# REQUIRED TASK A
In the remedies clause below, rewrite the paragraph beginning "No remedy conferred upon" more briefly, keeping its main facts.

# SELECTED EXTRACT

───

5.8 Remedies Not Exclusive.
(a) No remedy conferred upon or reserved to the
Collateral Agent in this Security Agreement is intended to be exclusive of any
other remedy or remedies, but every such remedy shall be cumulative and shall be
in addition to every other remedy conferred herein or now or hereafter existing
at law, in equity or by statute.
(b) If the Collateral Agent shall have proceeded to
enforce any rights, remedy or power under this Security Agreement and the
proceeding for the enforcement thereof shall have been discontinued or abandoned
for any reason or shall have been determined adversely to the Collateral Agent,
the Company and the Collateral Agent shall, subject to any determination in such
proceeding, severally and respectively be restored to their former positions and
rights under this Security Agreement, and thereafter all rights, remedies and
powers of the Collateral Agent shall continue as though no such proceedings had
been taken.

───

# INFORMATION PROVIDED

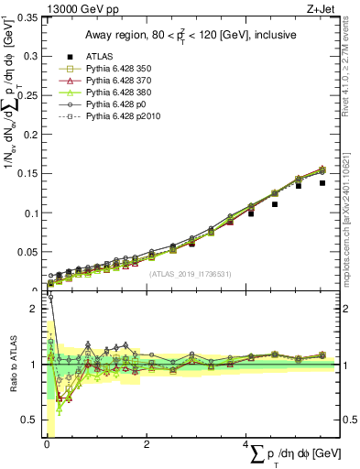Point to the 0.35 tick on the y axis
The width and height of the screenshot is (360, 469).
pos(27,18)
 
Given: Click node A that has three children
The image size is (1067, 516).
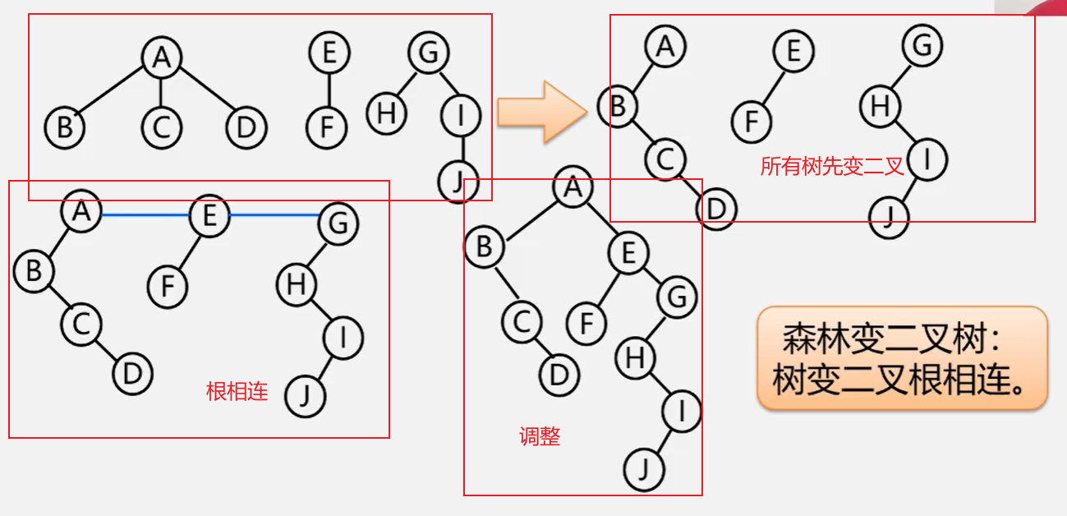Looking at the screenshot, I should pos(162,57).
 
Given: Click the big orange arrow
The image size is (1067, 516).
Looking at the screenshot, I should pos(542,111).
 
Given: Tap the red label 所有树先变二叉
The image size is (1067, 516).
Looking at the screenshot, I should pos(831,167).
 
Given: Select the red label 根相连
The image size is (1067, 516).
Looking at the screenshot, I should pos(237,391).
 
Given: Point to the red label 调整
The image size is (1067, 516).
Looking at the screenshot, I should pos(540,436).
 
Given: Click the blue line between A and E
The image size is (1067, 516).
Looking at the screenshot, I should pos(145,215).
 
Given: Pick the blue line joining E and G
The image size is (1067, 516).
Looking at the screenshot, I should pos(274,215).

───

# REQUIRED TASK B
Express the rows from the line containing "Given: Click node A that has three children" through the line containing "Looking at the screenshot, I should pos(542,111).", inclusive, as a JSON list of strings with one string per line and blank lines omitted. Leave the pictures out.

# TASK OUTPUT A
The Collateral Agent's remedies under this Security Agreement are not exclusive. Each remedy is cumulative and adds to every other remedy given in the agreement or existing now or later at law, in equity or by statute.

# TASK OUTPUT B
[
  "Given: Click node A that has three children",
  "The image size is (1067, 516).",
  "Looking at the screenshot, I should pos(162,57).",
  "Given: Click the big orange arrow",
  "The image size is (1067, 516).",
  "Looking at the screenshot, I should pos(542,111)."
]